EŞ VE YAKIN ANLAMLI / ANLAMDAŞ KELİMELER
Yazılışları ve okunuşları farklı anlamları aynı olan sözcüklere eş anlamlı (anlamdaş) kelimeler-sözcükler denir.
* Bunlar cümlede birbiriyle yer değiştirdiklerinde cümlenin anlamında değişiklik ve bozulma olmaz.
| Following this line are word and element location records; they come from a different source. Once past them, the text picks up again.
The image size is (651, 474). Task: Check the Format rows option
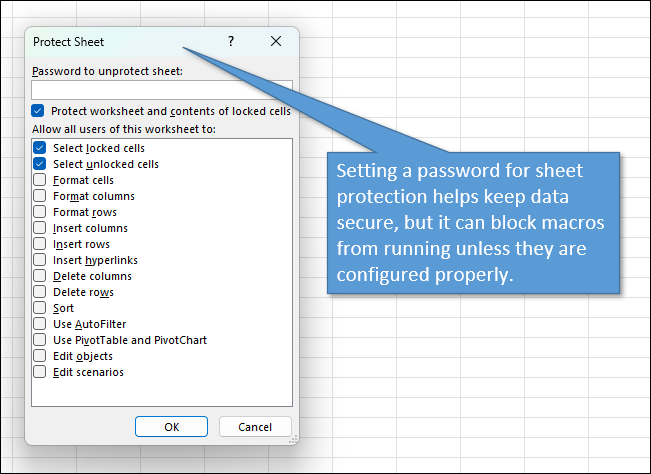(40, 212)
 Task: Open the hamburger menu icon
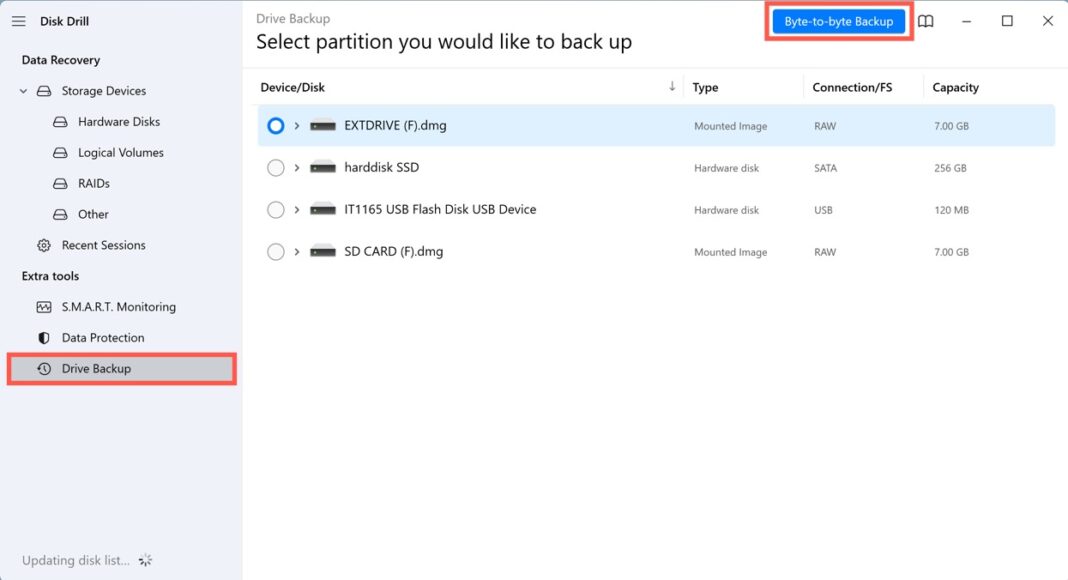(x=18, y=21)

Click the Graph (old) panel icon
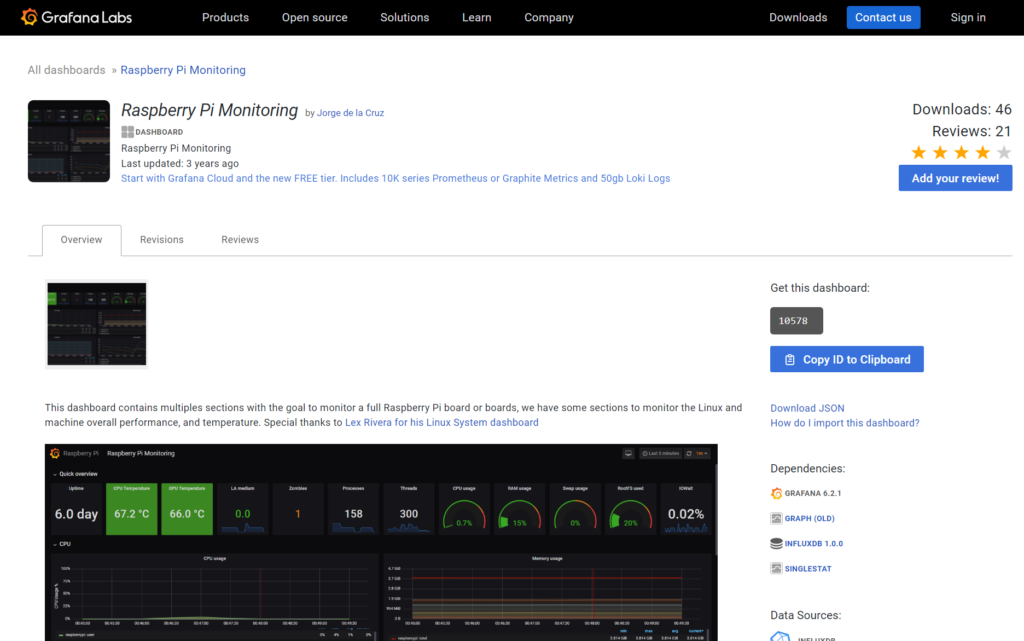776,518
Yukarıda örnekler verilmiştir.
* Sözcüklerin eş anlamlı olup olmadıkları, cümle içindeki kullanımlarından belli olur. Yani bir sözcüğün farklı cümlelerde değişik eş anlamları karşımıza çıkabilir.
Örnek :
- Kömür karası gözleri ışıl ışıl parlıyordu. (Kara-Siyah)
- Dost, kara günde belli olur. (Kara-Kötü)
* Eş anlamlılıkla ilgili sorular, bazen "altı çizili sözcüğün cümleye kattığı anlam", "hangisinde...anlamı vardır?" gibi de sorulabilir.
Anlamdaş (eş anlamlı) olmadıkları halde zaman zaman birbirinin yerine kullanılan sözcüklere yakın anlamlı sözcükler denir. Bakmak, görmek, izlemek, seyretmek gibi.